Metal loss for steel is nominated at less than 10 microns per year in well-drained soils with high resistivity and pH greater than pH5, to 300 microns per year in poorly drained soils with low resistivity (usually related to chloride concentration). Reasonable averages derived from these tables for both zinc and steel in contact with soil are for zinc, 6-10 microns per year, and for steel, 20-30 microns per year.

In designing steel products for use in soil, there is enough information available to make reasonable estimates of service life of the structure. For products like screw-in piles used for house foundations, and lighting and power poles, these considerations are important in determining their service life.

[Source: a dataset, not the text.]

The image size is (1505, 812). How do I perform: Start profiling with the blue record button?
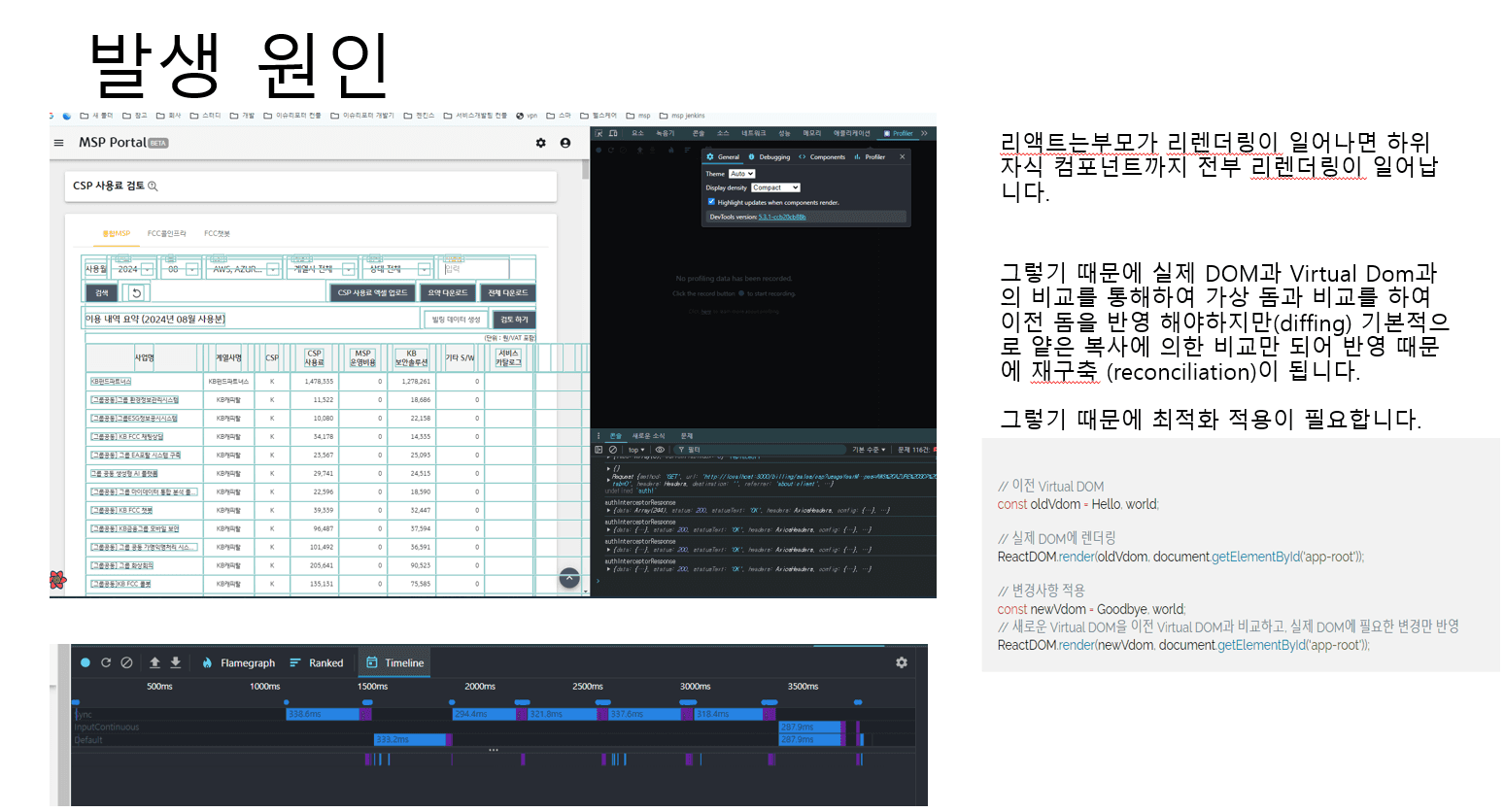coord(86,662)
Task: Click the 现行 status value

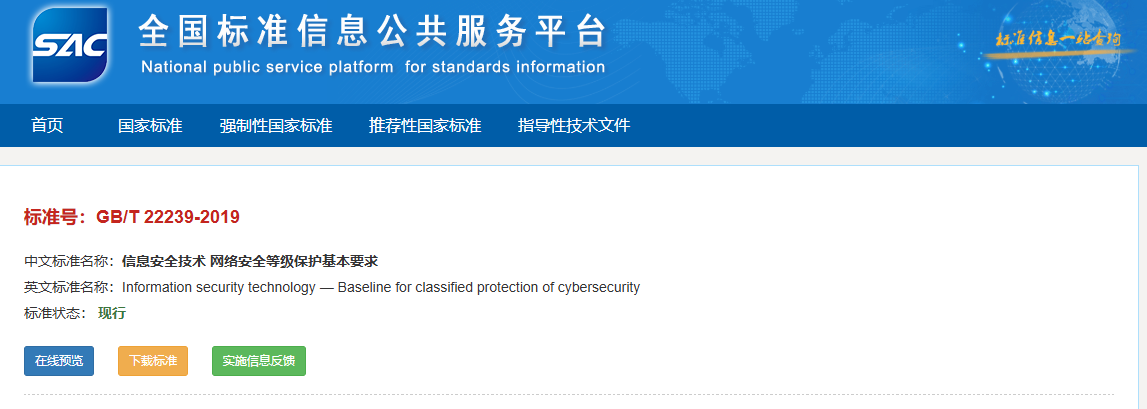Action: pos(112,313)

Often, the focus is simply on the performance of the protective coating. However, an understanding of the steel’s performance allows a better outcome through the provision of a corrosion allowance over and above the structural requirements of the steel.
Taking the example of a screw-in pile used as a house foundation, the steel thickness needed to support the structure is in the order of 2.5-3mm in a square or circular hollow section pier. By using a pier with a wall thickness of 4.5-5 mm, with a heavy duty hot dip galvanised coating with a minimum coating thickness of 85 microns, inside and out, the durability expectations would be as follows, in a normal domestic building site environment: Galvanised coating life : 85 micron coating/ 6 microns/year = 12 years
Steel corrosion allowance : 2 mm at 30 microns per year = 67 years
TOTAL = 79 years”


The use of steel in in-ground structural applications is on the increase, as the benefits of using well-engineered steel alternatives are recognised by engineers and specifiers. Given an understanding of the corrosion issues involved, it is possible to engineer an acceptable life for these buried structures.

As shown by our test procedures, it is also possible to accurately determine the ground screw’s in-ground load bearing / uplift resistance capability and so the performance of the screw pile product is easily quantifiable.

Add to this the exceptionally quick installation method and portability of installation equipment designed by StopDigging, it has the potential to revolutionise some aspects of the construction industry.
From an environmental point of view, the fact that the ground is not disturbed during installation, reduces the potential for diseases like Kauri Dieback to be spread, and minimises damage to sensitive tree roots.
The screws are easily withdrawn if needed for either relocation or recycling – which cannot be said of concrete.

Whilst not suitable for every type of design, the case for specifying ground screws as an alternative to traditional digging and concreting timber piles, is compelling.